Collected data

○ ○ ○ ○ ○ ○ ○

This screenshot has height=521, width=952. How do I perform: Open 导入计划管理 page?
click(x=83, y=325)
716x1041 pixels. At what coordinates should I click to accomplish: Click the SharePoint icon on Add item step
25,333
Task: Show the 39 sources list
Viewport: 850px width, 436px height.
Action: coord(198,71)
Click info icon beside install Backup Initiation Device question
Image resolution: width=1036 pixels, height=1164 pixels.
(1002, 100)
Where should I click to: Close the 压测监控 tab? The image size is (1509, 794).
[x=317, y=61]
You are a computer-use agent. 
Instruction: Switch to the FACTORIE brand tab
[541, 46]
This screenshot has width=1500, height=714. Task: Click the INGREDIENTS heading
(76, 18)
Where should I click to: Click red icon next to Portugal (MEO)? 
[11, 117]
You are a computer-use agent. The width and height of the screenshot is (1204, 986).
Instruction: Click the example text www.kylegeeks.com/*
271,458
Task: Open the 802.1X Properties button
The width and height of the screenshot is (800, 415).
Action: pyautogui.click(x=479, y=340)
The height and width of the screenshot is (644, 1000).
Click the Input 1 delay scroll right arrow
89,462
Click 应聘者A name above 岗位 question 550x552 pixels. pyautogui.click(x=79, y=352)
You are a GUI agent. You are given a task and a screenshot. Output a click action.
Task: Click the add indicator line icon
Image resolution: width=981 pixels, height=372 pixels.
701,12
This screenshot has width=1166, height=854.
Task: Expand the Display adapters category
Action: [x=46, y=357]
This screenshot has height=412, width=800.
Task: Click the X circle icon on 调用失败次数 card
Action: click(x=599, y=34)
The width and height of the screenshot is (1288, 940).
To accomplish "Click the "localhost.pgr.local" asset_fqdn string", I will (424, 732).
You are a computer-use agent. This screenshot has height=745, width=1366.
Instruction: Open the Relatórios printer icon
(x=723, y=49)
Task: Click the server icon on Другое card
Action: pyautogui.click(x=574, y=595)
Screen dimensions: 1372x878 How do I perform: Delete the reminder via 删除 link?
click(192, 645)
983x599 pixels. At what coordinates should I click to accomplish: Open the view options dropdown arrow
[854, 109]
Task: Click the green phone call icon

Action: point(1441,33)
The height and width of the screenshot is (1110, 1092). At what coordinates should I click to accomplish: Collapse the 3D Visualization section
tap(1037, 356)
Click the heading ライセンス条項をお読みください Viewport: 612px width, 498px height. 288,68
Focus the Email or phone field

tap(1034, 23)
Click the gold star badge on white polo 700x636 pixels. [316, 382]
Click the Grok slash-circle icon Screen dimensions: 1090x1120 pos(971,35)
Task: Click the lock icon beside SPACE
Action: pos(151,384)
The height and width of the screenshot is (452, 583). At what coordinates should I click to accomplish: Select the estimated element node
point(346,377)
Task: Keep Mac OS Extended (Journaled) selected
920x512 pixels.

○ ○ ○ ○ ○ ○ ○

■ PROBLEM DETAILS
Set down, exactly as they appear above, all lines from the one that has "Instruction: Switch to the FACTORIE brand tab" down to the one that has "You are a computer-use agent. The", including those two and no others.

■ RESPONSE TO THE TASK
Instruction: Switch to the FACTORIE brand tab
[541, 46]
This screenshot has width=1500, height=714. Task: Click the INGREDIENTS heading
(76, 18)
Where should I click to: Click red icon next to Portugal (MEO)? 
[11, 117]
You are a computer-use agent. The width and height of the screenshot is (1204, 986).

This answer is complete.